[Records supplied — start]
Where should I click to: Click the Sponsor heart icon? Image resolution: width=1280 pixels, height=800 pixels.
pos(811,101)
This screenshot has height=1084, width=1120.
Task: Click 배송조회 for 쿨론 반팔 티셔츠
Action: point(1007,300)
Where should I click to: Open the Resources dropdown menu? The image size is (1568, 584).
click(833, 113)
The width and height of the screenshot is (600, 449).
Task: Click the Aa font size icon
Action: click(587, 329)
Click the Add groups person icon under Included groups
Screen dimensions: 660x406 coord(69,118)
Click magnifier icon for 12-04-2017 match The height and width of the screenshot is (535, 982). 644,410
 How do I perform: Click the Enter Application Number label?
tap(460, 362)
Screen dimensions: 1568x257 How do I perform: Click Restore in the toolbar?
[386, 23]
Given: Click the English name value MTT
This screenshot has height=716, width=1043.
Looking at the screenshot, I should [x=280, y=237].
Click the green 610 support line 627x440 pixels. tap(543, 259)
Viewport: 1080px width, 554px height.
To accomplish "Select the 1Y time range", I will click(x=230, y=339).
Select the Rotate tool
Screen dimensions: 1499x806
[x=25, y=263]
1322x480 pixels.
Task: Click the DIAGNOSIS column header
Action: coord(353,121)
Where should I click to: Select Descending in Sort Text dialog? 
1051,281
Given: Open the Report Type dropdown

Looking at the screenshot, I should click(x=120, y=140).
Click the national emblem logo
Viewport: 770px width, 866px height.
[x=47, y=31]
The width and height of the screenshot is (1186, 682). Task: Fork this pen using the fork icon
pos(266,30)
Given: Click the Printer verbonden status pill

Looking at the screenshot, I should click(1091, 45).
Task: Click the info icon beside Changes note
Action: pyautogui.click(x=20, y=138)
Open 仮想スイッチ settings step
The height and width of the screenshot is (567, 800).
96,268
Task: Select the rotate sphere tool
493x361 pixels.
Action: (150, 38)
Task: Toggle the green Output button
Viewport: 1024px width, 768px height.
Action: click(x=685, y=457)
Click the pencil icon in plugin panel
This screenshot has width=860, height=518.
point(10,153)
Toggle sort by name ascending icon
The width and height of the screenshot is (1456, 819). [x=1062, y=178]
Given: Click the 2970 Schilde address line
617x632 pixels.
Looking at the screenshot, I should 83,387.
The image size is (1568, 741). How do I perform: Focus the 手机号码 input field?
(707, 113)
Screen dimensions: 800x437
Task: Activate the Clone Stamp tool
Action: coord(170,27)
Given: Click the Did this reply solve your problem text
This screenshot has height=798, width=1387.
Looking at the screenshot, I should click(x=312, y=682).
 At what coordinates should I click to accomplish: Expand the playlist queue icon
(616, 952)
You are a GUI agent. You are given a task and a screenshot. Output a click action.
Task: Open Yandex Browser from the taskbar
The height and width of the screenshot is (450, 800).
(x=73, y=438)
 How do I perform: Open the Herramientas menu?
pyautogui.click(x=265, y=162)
[Records supplied — finish]
» **Directions**: Write out the records again, exactly as given.

» **Answer section**:
Where should I click to: Click the Sponsor heart icon? Image resolution: width=1280 pixels, height=800 pixels.
pos(811,101)
This screenshot has height=1084, width=1120.
Task: Click 배송조회 for 쿨론 반팔 티셔츠
Action: point(1007,300)
Where should I click to: Open the Resources dropdown menu? The image size is (1568, 584).
click(833, 113)
The width and height of the screenshot is (600, 449).
Task: Click the Aa font size icon
Action: click(587, 329)
Click the Add groups person icon under Included groups
Screen dimensions: 660x406 coord(69,118)
Click magnifier icon for 12-04-2017 match The height and width of the screenshot is (535, 982). 644,410
 How do I perform: Click the Enter Application Number label?
tap(460, 362)
Screen dimensions: 1568x257 How do I perform: Click Restore in the toolbar?
[386, 23]
Given: Click the English name value MTT
This screenshot has height=716, width=1043.
Looking at the screenshot, I should [x=280, y=237].
Click the green 610 support line 627x440 pixels. tap(543, 259)
Viewport: 1080px width, 554px height.
To accomplish "Select the 1Y time range", I will click(x=230, y=339).
Select the Rotate tool
Screen dimensions: 1499x806
[x=25, y=263]
1322x480 pixels.
Task: Click the DIAGNOSIS column header
Action: coord(353,121)
Where should I click to: Select Descending in Sort Text dialog? 
1051,281
Given: Open the Report Type dropdown

Looking at the screenshot, I should click(x=120, y=140).
Click the national emblem logo
Viewport: 770px width, 866px height.
[x=47, y=31]
The width and height of the screenshot is (1186, 682). Task: Fork this pen using the fork icon
pos(266,30)
Given: Click the Printer verbonden status pill

Looking at the screenshot, I should click(1091, 45).
Task: Click the info icon beside Changes note
Action: pyautogui.click(x=20, y=138)
Open 仮想スイッチ settings step
The height and width of the screenshot is (567, 800).
96,268
Task: Select the rotate sphere tool
493x361 pixels.
Action: (150, 38)
Task: Toggle the green Output button
Viewport: 1024px width, 768px height.
Action: click(x=685, y=457)
Click the pencil icon in plugin panel
This screenshot has width=860, height=518.
point(10,153)
Toggle sort by name ascending icon
The width and height of the screenshot is (1456, 819). [x=1062, y=178]
Given: Click the 2970 Schilde address line
617x632 pixels.
Looking at the screenshot, I should 83,387.
The image size is (1568, 741). How do I perform: Focus the 手机号码 input field?
(707, 113)
Screen dimensions: 800x437
Task: Activate the Clone Stamp tool
Action: coord(170,27)
Given: Click the Did this reply solve your problem text
This screenshot has height=798, width=1387.
Looking at the screenshot, I should click(x=312, y=682).
 At what coordinates should I click to accomplish: Expand the playlist queue icon
(616, 952)
You are a GUI agent. You are given a task and a screenshot. Output a click action.
Task: Open Yandex Browser from the taskbar
The height and width of the screenshot is (450, 800).
(x=73, y=438)
 How do I perform: Open the Herramientas menu?
pyautogui.click(x=265, y=162)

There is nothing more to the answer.